Ali Saleem Bey said he tried to enlist local elected officials’ help in keeping the business from liquidation. Oakland Mayor Ron Dellums this summer wrote to a bankruptcy court judge in support of Your Black Muslim Bakery, which he said “has established itself as an integral part of the community, and its loss would be distressing to untold numbers of Oakland citizens.
“Not only has the bakery been a source of nutritional, additive-free baked goods, but it has also provided stability by way of employment to many of our residents,” the mayor’s letter said. “I am sure the owners of Your Black Muslim Bakery will avail themselves of every direction and opportunity you can extend to them that will insure that their business remains open.”
Karen Stevenson, Dellums’ communications director, said Monday that the mayor’s office gets “these kinds of requests all the time, we have a routine procedure. It went through our internal process for these kinds of letters, and the letter got kicked out.” Those procedures will be reviewed now, however, she said.
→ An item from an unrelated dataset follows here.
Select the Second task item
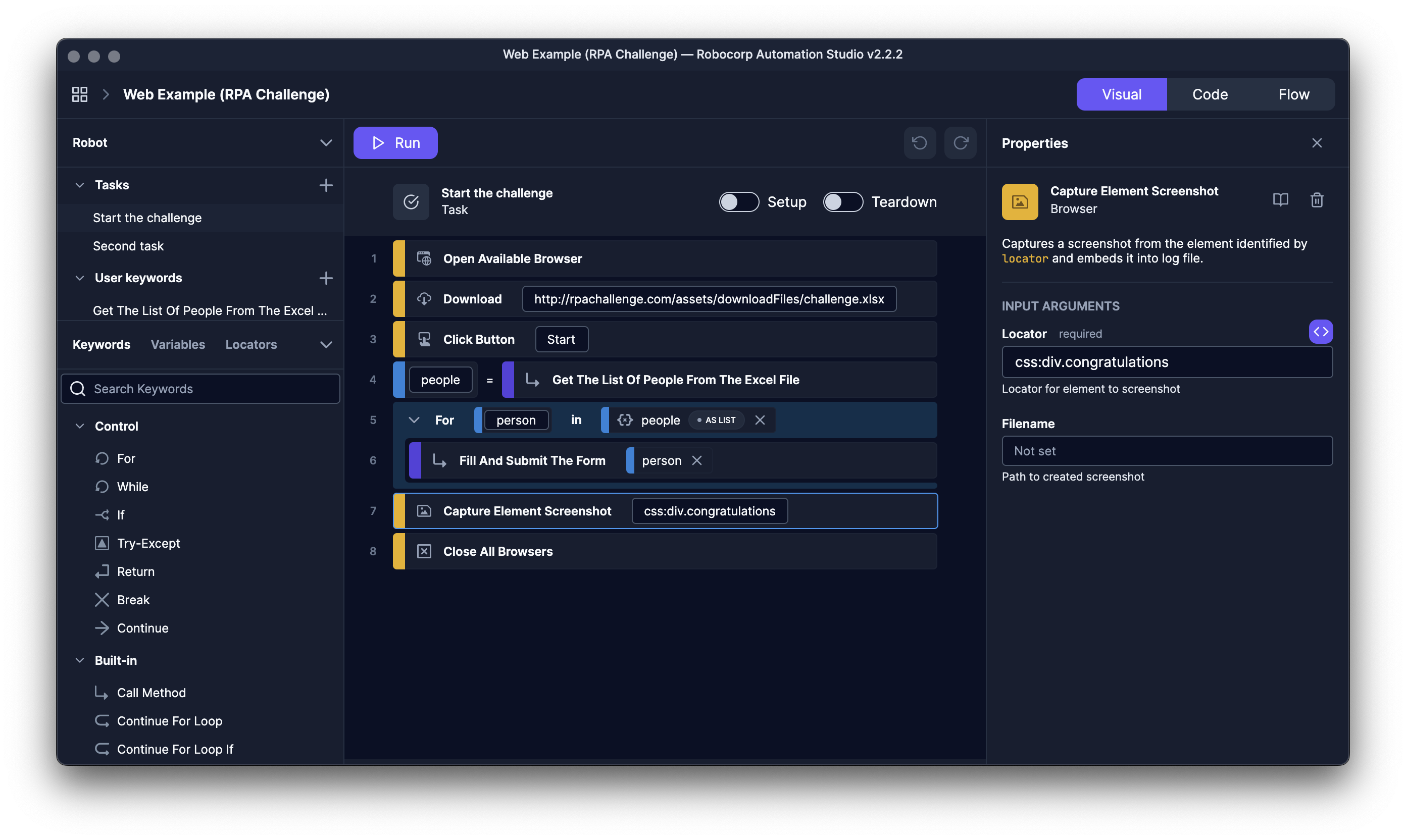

Ali Saleem Bey said he also contacted the office of Rep. Barbara Lee, D-Oakland.
Spokesman Nathan Britton confirmed Monday that “Saleem Bey met with our staff, and the staff recommended he raise his concerns with the proper authorities.”
Lee’s office released a broader statement Tuesday saying they treated Saleem Bey’s case as they would any other. “As we do for any constituent seeking help with federal issues, our office provided federal casework for representatives of Your Black Muslim Bakery,” the statement said. “We are legally prevented from providing any details, since such casework is bound by confidentiality.
“Our staff also met with Ali Saleem Bey and explained to him that the concerns that he raised about the bakery were not an issue in which the office could intervene and recommended that he share his concerns with the proper authorities.
“Like many people, Congresswoman Lee has historically supported the Bakery because it has been an important institution in the community, and like everyone who felt that way, she is saddened by recent events.”
Ali Saleem Bey said Lee’s and Dellums’ staffers generally told him to take his allegations of fraud and forgery to law enforcement authorities. The Alameda County District Attorney’s office told him to take it to Oakland police. He says he did so early this summer by filing a report, and heard nothing more about it.
Ali Saleem Bey acknowledges he never used the allegedly bogus document and affidavits he claims to have to file a civil action challenging Yusef Bey IV’s leadership of the company. He said lawyers had advised him to seek criminal prosecution first in order to build a more solid foundation for a lawsuit at some later date.
The last day
Bailey, 57, a former Oakland Tribune reporter, was gunned down Thursday morning on 14th Street near Alice Street in downtown Oakland as he walked to his current job.
Walter Riley, an attorney for the Oakland Post, said Bailey had been working on a story about “the financial status of the organization (Your Black Muslim Bakery)” and the “activities of a number of people who were working in the organization,” including possible criminal activity.
Police officers from Oakland and several other jurisdictions raided Your Black Muslim Bakery’s headquarters less than a day after Bailey’s slaying. Although warrants for the raid had been issued earlier as the result of investigations into other crimes, police sources said Friday they believe a shotgun found in the closet of an adjoining residence is the weapon used to kill Bailey.
Later on Friday police said Devaughndre Broussard, 19 — among the men arrested in the raid — had confessed to ambushing and killing Bailey. He reportedly told police he’d been angry about stories Bailey had written about the business and its leaders in the past, and was concerned about stories on which he thought Bailey might have been working.